Sejarah mencatat, tidak jarang kehadiran agama menimbulkan kekerasan yang terungkap dalam sikap doktriner, otoriter, eksklusif, dan kekerasan fisik. Hal itu terjadi lantaran ada perbedaan antara pemahaman dan penghayatan.
Hannah Arendt, filsuf politik, mengingatkan, ”Kita tergoda untuk mengubah dan menyalahgunakan agama menjadi ideology dan menodai usaha yang telah kita perjuangkan melawan totalitarianism dengan suatu fanatisme. Padahal, fanatisme adalah musuh besar kebebasan.” Fanatisme selalu menimbulkan masalah: konflik dan kekerasan.

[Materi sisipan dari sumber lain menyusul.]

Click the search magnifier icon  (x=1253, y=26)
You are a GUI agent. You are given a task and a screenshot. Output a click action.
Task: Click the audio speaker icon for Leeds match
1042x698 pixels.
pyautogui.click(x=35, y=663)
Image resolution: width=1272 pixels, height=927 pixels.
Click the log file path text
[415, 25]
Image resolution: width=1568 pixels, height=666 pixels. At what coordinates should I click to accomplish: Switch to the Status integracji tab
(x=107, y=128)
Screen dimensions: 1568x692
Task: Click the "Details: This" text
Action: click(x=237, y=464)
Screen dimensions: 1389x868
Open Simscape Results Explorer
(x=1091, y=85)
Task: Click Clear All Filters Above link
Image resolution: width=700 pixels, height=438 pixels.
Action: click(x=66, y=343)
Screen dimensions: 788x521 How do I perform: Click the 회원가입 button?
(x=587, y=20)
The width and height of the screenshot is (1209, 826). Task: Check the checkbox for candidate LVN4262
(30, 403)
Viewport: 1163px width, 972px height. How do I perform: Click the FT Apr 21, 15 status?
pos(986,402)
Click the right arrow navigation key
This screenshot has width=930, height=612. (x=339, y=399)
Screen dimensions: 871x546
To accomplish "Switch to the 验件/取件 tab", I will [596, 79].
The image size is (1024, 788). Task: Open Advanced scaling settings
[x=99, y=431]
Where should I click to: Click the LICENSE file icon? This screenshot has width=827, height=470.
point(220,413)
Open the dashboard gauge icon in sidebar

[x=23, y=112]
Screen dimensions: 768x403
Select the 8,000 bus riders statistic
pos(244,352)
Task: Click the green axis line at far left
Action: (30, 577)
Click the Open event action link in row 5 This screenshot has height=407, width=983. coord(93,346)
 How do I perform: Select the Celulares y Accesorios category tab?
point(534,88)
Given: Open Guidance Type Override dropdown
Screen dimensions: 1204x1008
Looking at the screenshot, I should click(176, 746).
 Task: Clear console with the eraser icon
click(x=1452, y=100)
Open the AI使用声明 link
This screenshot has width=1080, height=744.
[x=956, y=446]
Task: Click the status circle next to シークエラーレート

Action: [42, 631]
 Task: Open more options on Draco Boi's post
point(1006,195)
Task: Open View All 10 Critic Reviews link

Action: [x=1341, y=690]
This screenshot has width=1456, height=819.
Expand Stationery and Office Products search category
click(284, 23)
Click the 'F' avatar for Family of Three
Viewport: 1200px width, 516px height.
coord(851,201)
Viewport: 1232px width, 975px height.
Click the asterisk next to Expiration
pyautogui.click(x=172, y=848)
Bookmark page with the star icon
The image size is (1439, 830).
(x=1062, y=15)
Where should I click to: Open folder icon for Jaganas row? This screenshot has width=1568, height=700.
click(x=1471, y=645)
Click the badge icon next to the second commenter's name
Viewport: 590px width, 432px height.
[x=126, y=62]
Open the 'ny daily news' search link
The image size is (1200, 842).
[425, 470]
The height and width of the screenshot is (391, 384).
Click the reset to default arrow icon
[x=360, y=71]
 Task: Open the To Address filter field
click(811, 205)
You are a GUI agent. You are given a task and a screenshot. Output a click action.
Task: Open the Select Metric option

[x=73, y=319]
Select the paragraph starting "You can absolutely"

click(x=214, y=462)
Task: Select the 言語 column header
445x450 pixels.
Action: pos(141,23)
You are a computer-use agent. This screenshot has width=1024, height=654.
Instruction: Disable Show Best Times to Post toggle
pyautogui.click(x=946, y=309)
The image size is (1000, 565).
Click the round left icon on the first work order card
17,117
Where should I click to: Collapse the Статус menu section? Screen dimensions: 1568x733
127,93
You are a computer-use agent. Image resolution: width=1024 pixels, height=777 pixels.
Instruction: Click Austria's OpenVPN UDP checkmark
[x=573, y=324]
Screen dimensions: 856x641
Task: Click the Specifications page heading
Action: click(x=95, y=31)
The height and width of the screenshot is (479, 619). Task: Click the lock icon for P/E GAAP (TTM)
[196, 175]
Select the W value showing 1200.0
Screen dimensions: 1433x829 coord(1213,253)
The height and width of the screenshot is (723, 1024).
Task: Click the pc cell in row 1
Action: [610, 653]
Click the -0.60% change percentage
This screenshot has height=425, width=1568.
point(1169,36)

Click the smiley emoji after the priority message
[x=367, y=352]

Akan tetapi, lihatlah di Chtaura di Lembah Bekaa, yang meski menjelang masuk ke kota kecil itu berdiri baliho besar dengan gambar wajah tokoh Hezbollah, Natal juga dirayakan.
Lagu-lagu Natal pun sudah terdengar mengudara dari radio, di petang hari yang dingin… yang semakin sore semakin dingin karena embusan angin dari puncak pegunungan Lebanon yang bersalju.